10 Kayıt Bulundu.
Bize Ahmed b. Meni', ona Abbad b. Abbad; (T) Bize Müsedded, ona Hammad b. Zeyd -mana ile-, ona Vasıl, ona Yahya b. Ukayl, ona Yahya b. Ya'mer, ona Ebu Zer el-Gıfârî (ra) rivayet ettiğine göre Hz. Peygamber (sav) şöyle buyurmuştur: "Ademoğlu her bir eklem yeri karşılığında bir sadaka borcuyla sabahlar. Karşısına çıkan kişiye selam vermesi sadakadır. İyiliği emretmesi sadakadır. Kötülükte alıkoyması sadakadır. Yoldan eziyeti gidermesi sadakadır. Eşiyle birlikte olması sadakadır.
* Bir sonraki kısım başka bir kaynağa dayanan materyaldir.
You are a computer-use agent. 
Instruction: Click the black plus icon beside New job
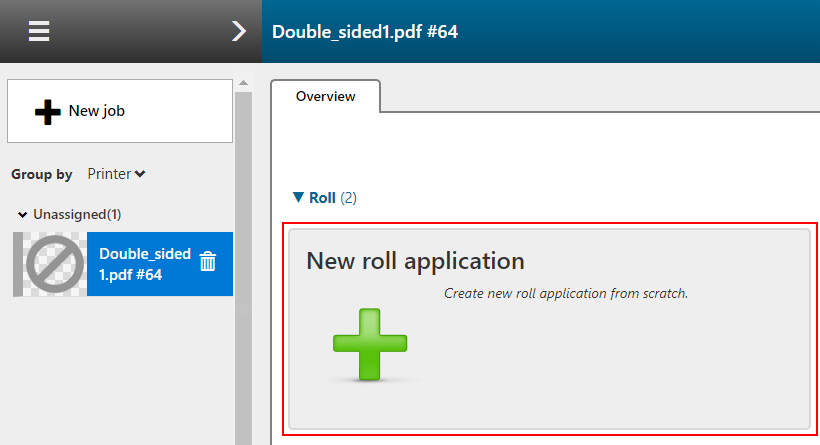coord(47,112)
Kuşluk vakti kılınan iki rekât namaz, bütün bu borçlar için yeterlidir" [Ebû Davud şöyle dedi: Abbad'ın hadisi daha tafsilatlıdır. Müsedded, emir, nehiy ifadelerini zikretmemiştir. Şöyle şöyle dedi diye ilave etmiştir. İbn Meni' ise şu ilavede bulunmuştur: Ey Allah'ın Rasulü! Birisi eşi ile şehvetini giderdiğinde bu sadaka mı olur? diye sordular. "Haram ile birlikte olsaydı günah işlemeyecek miydi?" buyurdu.]
Açıklama: Rivayette kişinin eşiyle birlikte olmasının sadaka olarak nitelenmesi, ashabın zihninde soru işareti oluşturmuştur. Ancak Hz. Peygamber'in 'harama gitse idi günah olmayacak mıydı?' sorusuyla zihinlere Allah'ın belirlediği sınırlar içinde hareket edilmek kaydıyla, kurallara riayet edilerek yapılan her eylemin sadaka olduğu yani sevap kazandırdığı ve kulluğun tezahürü olduğu bildirilmiştir.
Bize Müsedded, ona Hammad b. Zeyd; (T) Bize Ahmed b. Menî, ona Abbad b. Abbad -bu onun lafzıdır ve daha eksiksizdir-, ona Vasıl, ona Yahya b. Ukayl, ona Yahya b. Ya'mer, ona Ebu Zer (ra) rivayet ettiğine göre Hz. Peygamber (sav) şöyle buyurmuştur: "İnsanoğlunun her eklemi üzerine bir sadaka gerekir. Karşılaştığı kişiye selam vermesi sadakadır. İyiliği emretmesi sadakadır. Kötülükten alıkoyması sadakadır. Yoldan eziyet veren şeyleri gidermesi sadakadır. Eşiyle birlikte olması sadakadır?" Orada bulunanlar, Ey Allah'ın Rasulü! Kişinin eşiyle şehvetini gidermesi nasıl sadaka olur? diye sordular. Hz. Peygamber; "başka biriyle haram yoldan ilişkiye girse günah olmaz mı idi?" diye sordu ve "bütün bu sadakalara kuşluk vaktinde kılınan iki rekât namaz karşılık gelir" buyurdu. [Ebû Davud şöyle demiştir: Hammad, emretme ve sakındırma konularını zikretmedi.]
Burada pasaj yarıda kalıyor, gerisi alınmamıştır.